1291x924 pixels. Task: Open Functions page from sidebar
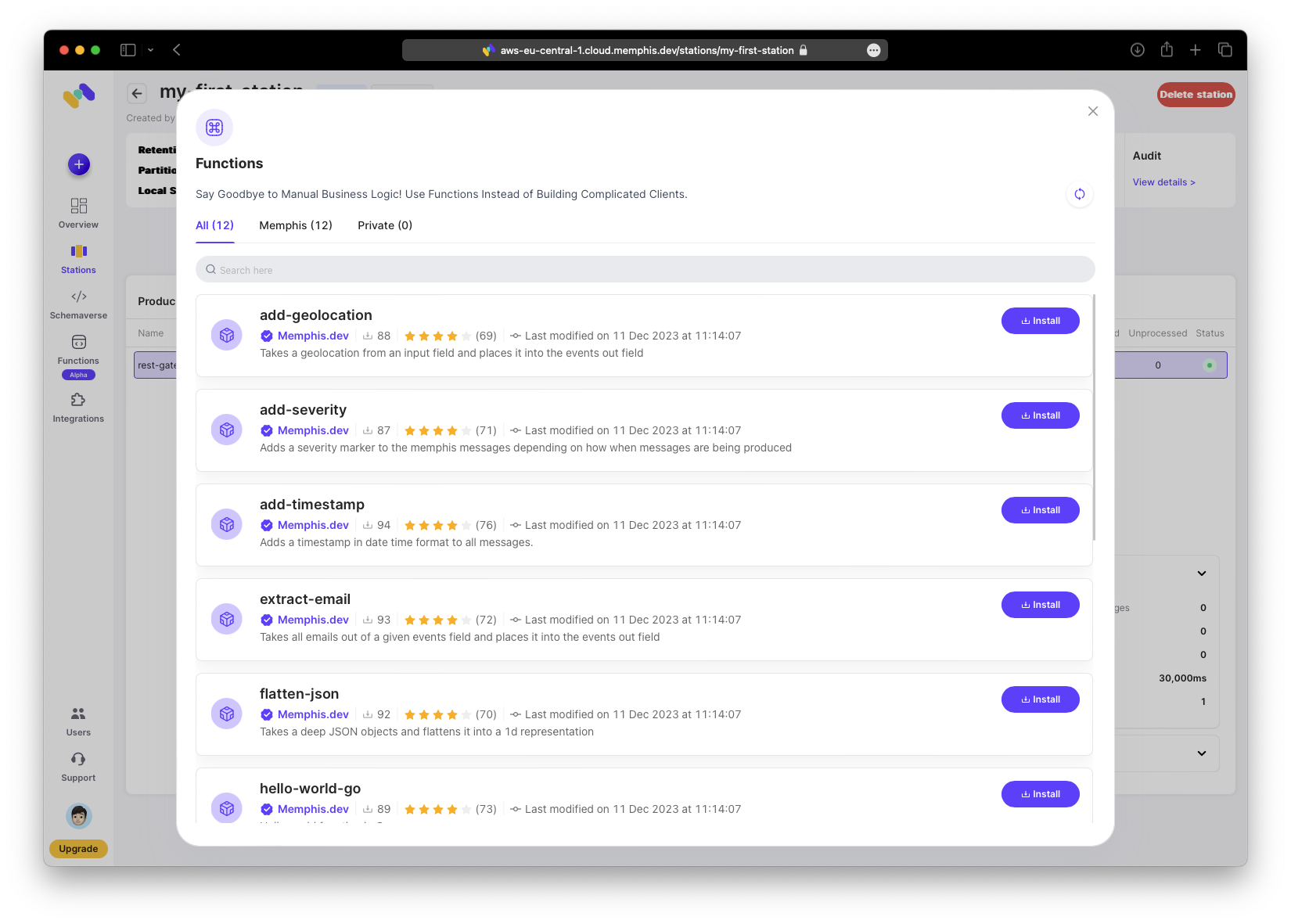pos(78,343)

---

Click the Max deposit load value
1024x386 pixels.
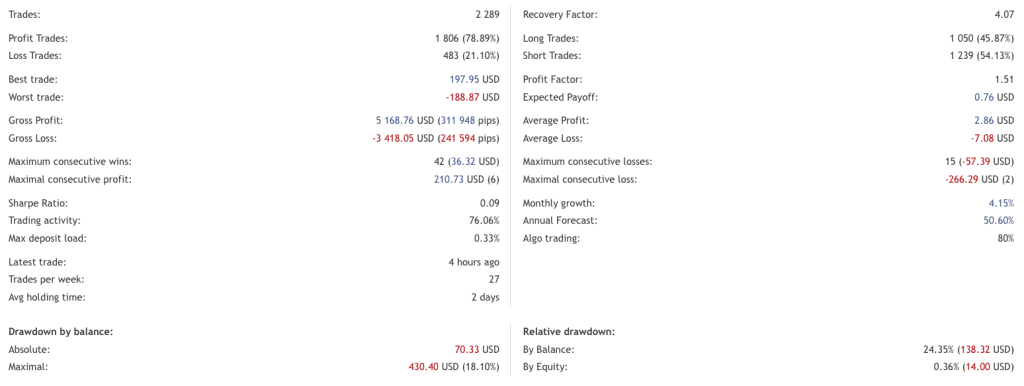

...

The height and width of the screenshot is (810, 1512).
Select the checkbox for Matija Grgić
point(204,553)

_TASK STATEMENT_: There is a line with "Click the Max deposit load value" and a line with "1024x386 pixels." above. Copy exactly those two lines and all lines between them, with nothing else.

_RESPONSE TO THIS EXERCISE_:
Click the Max deposit load value
1024x386 pixels.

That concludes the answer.